Normally chatty and expressive in conversation, Cole went with clipped, monotone and unflinching — as if he were already locked in for Division Series Game 1 or was trying to steer away from overanalysis of what has become a growing doubt of his ace-hood. After all, the 36 associated with Cortes’ feel-good story is the round he was taken in the 2013 draft. The 36 tied like a heavier and heavier weight to Cole is the sum in millions he is paid annually to front not just a rotation, but a championship.
That was the exchange rate after the 2019 season when the Dodgers bid up Cole just to make sure the Yankees paid the fullest possible and the Angels played along, although they were probably just a hometown distraction rather than a real possibility. The Yankees went to nine years at $324 million to secure Cole to do for them what they once paid less than half — $161 million over seven years — to CC Sabathia to make happen: carry the ball from April through the postseason as a No. 1 stalwart. Sabathia accomplished that in Year 1.
Cole is in Year 3. He finished fourth and second for the AL Cy Young in his first two seasons. He was terrific in the 2020 postseason, taking the ball on three days’ rest and doing well in a Division Series Game 5 decisive loss to the Rays.
In last year’s wild card — after a season interlaced with questions and distractions surrounding the crackdown on sticky substances — Cole gave up two homers and three runs in two innings in losing the wild-card game to the Red Sox. As a Yankees fan growing up, Cole knows the implications of not outdoing Boston in big games.
Symbolic of the dichotomy of this season, Cole set the Yankees strikeout record (257) and also allowed a career-high 33 homers. His ERA-plus of 111 was the same as, among others, Jordan Montgomery, Taijuan Walker and his former Astros teammate, 38-year-old Zack Greinke. Cole vacillated between emphatically brilliant and emotionally brittle. He regularly veered from dominating to dejected within outings.
“Obviously because it’s Gerrit Cole and he came here and signed the huge contract to be the long-term ace of the New York Yankees staff, nothing will ever be necessarily good enough,” Boone said.
That’s spin blather, of course. No one understood better the terms of engagement upon signing the contract than Cole. He all but embraced them. He knew the judgments would be tied to rings and parades. In his robotic turn Monday he wanted nothing to do with the big picture, saying, “I haven’t put much thought into legacy. All my focus is towards preparing to pitch well [in Game 1].”
The chances of someone as thoughtful about his craft and history as Cole has not invested a lot of thought into his legacy resides between zero and nil. Wanting to avoid the subject on the brink of the playoffs, that is understandable. So is Boone’s choice to start him in Game 1. I would have gone with Cortes for the hot hand and left-handedness.

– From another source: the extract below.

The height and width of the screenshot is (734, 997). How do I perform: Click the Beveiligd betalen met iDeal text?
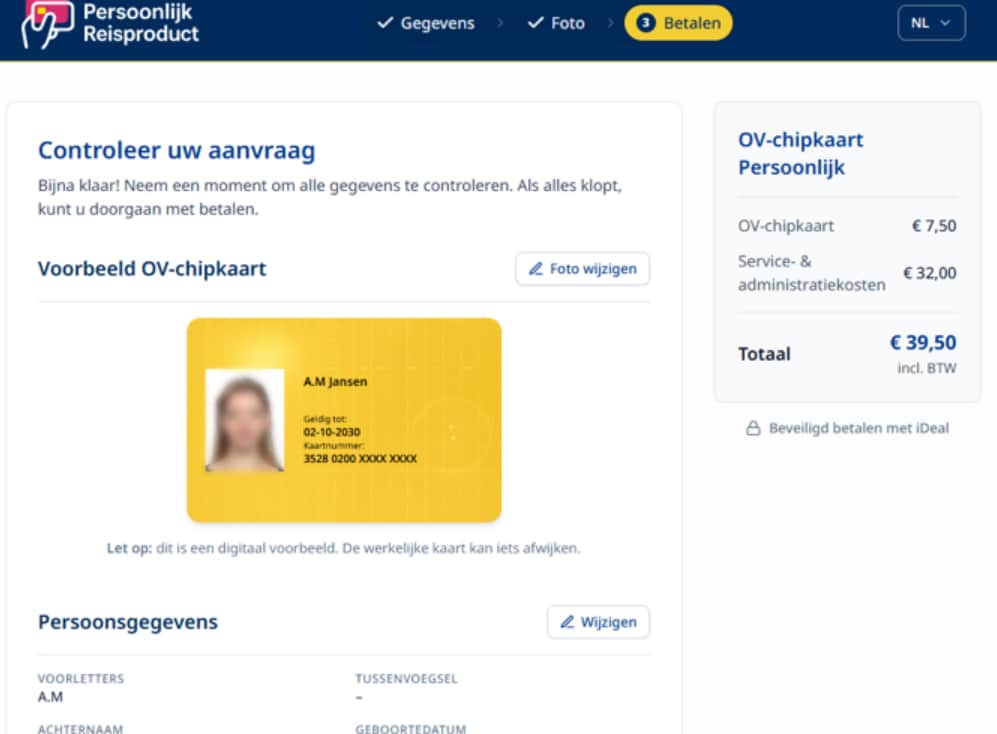pos(858,428)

But I get the Cole choice. As Boone cited, Cole’s stuff has been superb this year, including beating Cleveland twice (two runs — both on homers — in 12 ²/₃ innings). That he could be masterful is not some far-fetched notion — this is Gerrit Cole, not Chi Chi Gonzalez.
Also Cole has been here, done that in October as opposed to Cortes, regardless of how unflappable Cortes has been. Cole would be lined up to start Game 4 (if needed) on full rest. The Yankees’ current plan in this round is — if there is a Game 5 — to use Cortes on short rest with normal fourth starter Jameson Taillon being used in relief; perhaps even in high-leverage relief.
“It’s totally special anytime somebody gets selected to lead a team into battle,” Cole said.
Like the last two years, Cole is being handed the ball first by the Yankees. Can he pitch to allow the Yankees to be the team standing last?